(文書抜粋)
• • •
東京大学駒場リサーチキャンパス公開および東京大学柏キャンパス一般公開の来場者から寄せられた、研究者への願いと、研究者からのコメントを紹介します。


脳内タンパク質の異常が引き起こす難病を治す薬を作って下さい!

工藤 一秋 研究室ではこれまでに、ある種のペプチドには化学反応を触媒する作用があることを見出してきました。
ペプチドとは、アミノ酸がいくつかつながってできた分子を指します。アミノ酸がつながった分子と言えば、皆さんすぐに思いつくのはタンパク質でしょう。酵素はタンパク質の一種で、触媒作用をもち、それによって私たちの生命活動を支えています。ペプチド触媒は酵素に倣ったもので、アミノ酸をひとつずつ化学反応でつなげて作られます。酵素は生命活動に関係した反応しか触媒しませんが、ペプチド触媒ならばその枠を超えていろいろな反応に適用できます。

脳内タンパク質の異常が引き起こす難病のひとつに、アルツハイマー型認知症があります。これにはアミノ酸42個からなるアミロイドβタンパク質(Aβ42)が関わっており、このAβ42が脳内で集まって線維状の構造体になることが病気の原因とされています。一方で、Aβ42よりもアミノ酸2つ分だけ短いAβ40にはそれほどの毒性はありません。
• • •
[データ抜粋]
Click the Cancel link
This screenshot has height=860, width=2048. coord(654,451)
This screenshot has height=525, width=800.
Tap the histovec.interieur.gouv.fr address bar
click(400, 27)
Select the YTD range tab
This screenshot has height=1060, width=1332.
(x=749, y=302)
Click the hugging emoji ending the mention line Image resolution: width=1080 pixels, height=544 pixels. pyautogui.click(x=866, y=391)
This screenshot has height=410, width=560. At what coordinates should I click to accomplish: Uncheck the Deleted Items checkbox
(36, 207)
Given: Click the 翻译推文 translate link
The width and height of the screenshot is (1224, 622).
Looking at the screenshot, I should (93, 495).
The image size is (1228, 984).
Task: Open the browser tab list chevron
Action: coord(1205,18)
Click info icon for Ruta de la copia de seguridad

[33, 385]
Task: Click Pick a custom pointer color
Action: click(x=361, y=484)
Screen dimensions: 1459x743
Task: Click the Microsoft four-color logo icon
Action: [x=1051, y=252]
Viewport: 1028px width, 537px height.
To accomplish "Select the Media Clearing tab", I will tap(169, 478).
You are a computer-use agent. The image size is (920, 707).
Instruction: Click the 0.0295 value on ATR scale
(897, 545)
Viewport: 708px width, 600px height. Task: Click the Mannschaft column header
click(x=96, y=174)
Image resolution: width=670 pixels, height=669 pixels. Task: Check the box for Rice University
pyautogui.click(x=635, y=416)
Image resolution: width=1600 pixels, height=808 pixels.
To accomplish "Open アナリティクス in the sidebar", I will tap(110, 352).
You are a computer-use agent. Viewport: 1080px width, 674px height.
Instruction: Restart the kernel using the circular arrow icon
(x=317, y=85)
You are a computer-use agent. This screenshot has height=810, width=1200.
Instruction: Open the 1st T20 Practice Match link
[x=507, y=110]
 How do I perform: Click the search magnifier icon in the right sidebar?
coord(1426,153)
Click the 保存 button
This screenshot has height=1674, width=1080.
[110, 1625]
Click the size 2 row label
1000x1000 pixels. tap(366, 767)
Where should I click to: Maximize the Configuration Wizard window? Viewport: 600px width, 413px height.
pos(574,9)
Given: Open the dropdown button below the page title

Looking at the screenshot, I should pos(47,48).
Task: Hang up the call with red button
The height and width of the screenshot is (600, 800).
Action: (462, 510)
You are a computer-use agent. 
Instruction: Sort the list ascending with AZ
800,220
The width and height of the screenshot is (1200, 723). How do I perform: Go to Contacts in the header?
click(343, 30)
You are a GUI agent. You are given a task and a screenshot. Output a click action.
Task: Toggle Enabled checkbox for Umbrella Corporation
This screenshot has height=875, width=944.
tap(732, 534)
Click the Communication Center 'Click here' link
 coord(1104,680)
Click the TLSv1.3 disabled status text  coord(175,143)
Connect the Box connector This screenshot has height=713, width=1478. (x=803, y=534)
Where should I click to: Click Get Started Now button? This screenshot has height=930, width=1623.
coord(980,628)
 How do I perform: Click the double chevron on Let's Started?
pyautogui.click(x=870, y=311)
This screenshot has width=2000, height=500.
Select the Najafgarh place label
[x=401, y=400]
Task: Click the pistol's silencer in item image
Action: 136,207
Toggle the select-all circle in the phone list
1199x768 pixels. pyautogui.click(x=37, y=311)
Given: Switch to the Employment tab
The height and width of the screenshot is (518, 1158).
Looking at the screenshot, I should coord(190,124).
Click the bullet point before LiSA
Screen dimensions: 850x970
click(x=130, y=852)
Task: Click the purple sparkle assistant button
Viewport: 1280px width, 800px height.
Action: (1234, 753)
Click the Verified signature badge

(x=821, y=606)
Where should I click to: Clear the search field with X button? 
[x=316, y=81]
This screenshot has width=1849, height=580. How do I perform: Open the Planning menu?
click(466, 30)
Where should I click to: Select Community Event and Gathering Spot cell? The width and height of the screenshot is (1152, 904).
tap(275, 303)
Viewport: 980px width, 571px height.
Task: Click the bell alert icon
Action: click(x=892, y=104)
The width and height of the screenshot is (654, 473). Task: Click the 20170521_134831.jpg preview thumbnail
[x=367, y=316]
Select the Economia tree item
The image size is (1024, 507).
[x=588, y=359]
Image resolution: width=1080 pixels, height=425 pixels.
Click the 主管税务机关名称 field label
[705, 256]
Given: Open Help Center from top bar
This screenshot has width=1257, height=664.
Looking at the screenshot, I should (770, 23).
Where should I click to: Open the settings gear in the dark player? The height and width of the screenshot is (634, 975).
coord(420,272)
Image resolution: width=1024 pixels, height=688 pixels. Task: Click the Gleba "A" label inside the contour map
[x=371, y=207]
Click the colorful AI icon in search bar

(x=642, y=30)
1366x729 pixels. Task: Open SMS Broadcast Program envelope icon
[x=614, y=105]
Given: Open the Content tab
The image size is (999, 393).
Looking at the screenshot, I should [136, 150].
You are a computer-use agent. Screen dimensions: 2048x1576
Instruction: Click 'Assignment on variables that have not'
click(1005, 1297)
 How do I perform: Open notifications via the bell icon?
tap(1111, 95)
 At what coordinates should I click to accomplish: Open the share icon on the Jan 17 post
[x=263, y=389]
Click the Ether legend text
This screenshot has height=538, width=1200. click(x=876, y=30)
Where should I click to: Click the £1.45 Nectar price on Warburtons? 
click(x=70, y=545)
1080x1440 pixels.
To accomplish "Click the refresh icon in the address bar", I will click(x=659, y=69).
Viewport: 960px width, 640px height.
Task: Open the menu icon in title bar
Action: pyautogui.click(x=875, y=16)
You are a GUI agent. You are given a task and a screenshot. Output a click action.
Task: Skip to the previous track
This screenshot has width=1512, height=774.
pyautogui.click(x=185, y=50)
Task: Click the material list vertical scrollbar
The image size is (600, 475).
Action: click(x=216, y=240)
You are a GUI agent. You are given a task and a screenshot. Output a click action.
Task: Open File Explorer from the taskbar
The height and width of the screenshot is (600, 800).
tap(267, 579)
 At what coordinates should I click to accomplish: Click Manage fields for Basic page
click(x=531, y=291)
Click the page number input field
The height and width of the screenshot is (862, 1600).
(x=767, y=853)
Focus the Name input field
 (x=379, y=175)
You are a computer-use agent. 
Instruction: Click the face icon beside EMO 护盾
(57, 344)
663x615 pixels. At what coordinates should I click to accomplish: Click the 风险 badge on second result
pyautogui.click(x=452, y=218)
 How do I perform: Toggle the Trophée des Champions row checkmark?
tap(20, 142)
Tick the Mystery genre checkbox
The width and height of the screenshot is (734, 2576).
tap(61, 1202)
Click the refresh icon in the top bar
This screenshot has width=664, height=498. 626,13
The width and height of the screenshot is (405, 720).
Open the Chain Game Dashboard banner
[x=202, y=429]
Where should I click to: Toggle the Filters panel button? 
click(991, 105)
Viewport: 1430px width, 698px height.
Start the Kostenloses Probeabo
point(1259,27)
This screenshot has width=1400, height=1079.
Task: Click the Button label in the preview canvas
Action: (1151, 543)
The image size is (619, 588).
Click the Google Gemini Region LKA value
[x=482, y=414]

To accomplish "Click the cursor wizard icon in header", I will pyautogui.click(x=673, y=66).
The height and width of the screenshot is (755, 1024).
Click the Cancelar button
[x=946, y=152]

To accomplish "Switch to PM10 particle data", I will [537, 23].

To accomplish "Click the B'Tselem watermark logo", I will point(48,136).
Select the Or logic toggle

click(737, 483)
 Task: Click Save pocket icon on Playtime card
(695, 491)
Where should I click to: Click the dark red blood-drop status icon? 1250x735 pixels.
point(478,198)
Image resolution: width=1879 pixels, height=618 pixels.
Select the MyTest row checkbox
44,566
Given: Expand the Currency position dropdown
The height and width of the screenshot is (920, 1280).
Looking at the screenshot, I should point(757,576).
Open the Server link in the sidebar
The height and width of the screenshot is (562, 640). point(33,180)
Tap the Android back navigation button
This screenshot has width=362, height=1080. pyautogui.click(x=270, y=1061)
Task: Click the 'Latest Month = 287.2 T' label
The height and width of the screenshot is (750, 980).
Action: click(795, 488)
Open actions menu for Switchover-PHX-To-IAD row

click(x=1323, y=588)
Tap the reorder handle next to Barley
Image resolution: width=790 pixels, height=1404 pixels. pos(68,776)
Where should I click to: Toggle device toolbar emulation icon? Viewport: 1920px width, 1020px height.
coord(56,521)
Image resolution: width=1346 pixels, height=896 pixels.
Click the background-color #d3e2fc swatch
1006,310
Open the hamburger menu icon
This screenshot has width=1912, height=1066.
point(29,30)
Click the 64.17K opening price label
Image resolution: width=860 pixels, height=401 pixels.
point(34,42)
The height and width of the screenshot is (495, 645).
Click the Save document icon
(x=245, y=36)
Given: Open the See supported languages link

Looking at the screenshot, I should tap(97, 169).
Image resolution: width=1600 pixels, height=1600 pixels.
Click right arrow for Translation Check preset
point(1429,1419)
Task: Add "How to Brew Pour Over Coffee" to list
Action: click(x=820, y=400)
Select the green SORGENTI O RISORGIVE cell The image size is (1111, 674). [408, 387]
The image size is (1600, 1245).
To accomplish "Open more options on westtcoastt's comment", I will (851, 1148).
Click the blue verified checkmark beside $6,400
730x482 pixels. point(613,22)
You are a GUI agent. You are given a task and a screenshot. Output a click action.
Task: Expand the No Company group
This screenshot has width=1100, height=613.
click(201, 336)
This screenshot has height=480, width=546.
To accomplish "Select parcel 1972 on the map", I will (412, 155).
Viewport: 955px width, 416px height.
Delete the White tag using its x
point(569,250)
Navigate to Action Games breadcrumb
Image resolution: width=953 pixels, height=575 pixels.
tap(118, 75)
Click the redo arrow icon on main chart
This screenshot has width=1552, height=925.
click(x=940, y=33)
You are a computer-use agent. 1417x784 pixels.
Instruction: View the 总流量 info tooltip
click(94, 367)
• • •
(やること)
研究者への願いを紹介した文書から、「ペプチドとは、アミノ酸がいく」で始まり「ろいろな反応に適用できます。」で終わる部分を、一字一句違えずに書き写すこと。

(解答例)
ペプチドとは、アミノ酸がいくつかつながってできた分子を指します。アミノ酸がつながった分子と言えば、皆さんすぐに思いつくのはタンパク質でしょう。酵素はタンパク質の一種で、触媒作用をもち、それによって私たちの生命活動を支えています。ペプチド触媒は酵素に倣ったもので、アミノ酸をひとつずつ化学反応でつなげて作られます。酵素は生命活動に関係した反応しか触媒しませんが、ペプチド触媒ならばその枠を超えていろいろな反応に適用できます。